As a follow up to my communication frequencies post, a continuation of my communication series:
The conspirators who were responsible for the Fusion GPS dossier and wiretapping of the NYC election headquarters of Trump’s campaign were using HAM radios to communicate and coordinate this effort, in violation of Federal law. No one at the FCC cared.
Then word came down that people involved in the January 6 Capitol incursion were using HAM radios, so the FCC decided to begin looking out for that. Because of this, any communications that we are conducting need to be encoded in such a way as to not appear to be a code.
The answer to that is in cryptonyms.

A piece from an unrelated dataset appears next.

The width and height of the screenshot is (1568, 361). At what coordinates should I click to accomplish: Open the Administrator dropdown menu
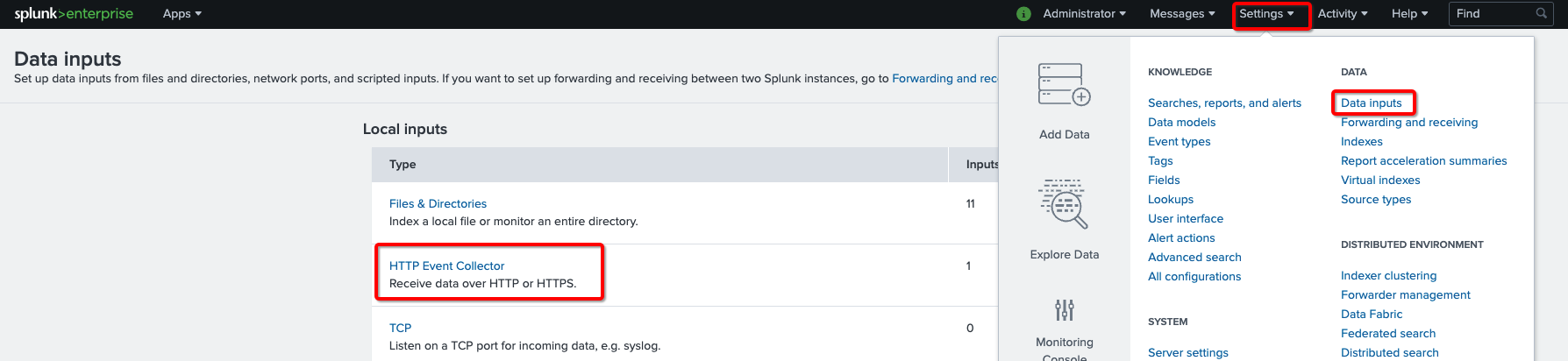tap(1084, 14)
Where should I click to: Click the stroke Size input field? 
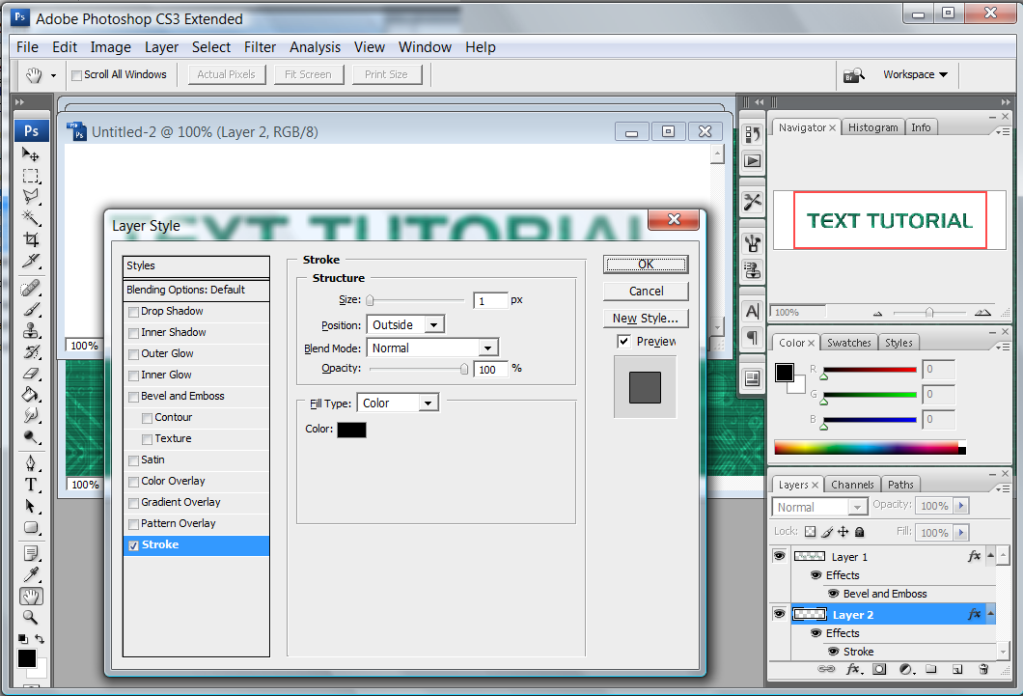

Setting up a cryptonym system is easy. All it takes is to setup a set of codewords that can be used in a sentence.
People pick up pseudonyms that don’t sound like pseudonyms. Generating them is as easy as using a random name generator. Locations can also be generated. You can give a place a random person’s name. Actions can receive a random verb.
When you transmit, you can still use your callsign:
This is WX4 NNE. John Davidson, are you there? (John Davidson doesn’t exist. That name is a code word for an asset you want to send a message to)
Another station answers:
This is KK2 WXA. John is helping Karen Bartow this weekend with her tennis game. He said he would see you on Monday at the gym.
Now the asset “John Davidson” just told you that he met the asset “Karen Bartow” this weekend at the Walmart on 23rd street (code named tennis court) and would update you by Monday by leaving the information at the dead drop (code named “the gym”).
You get the point. Use your imagination.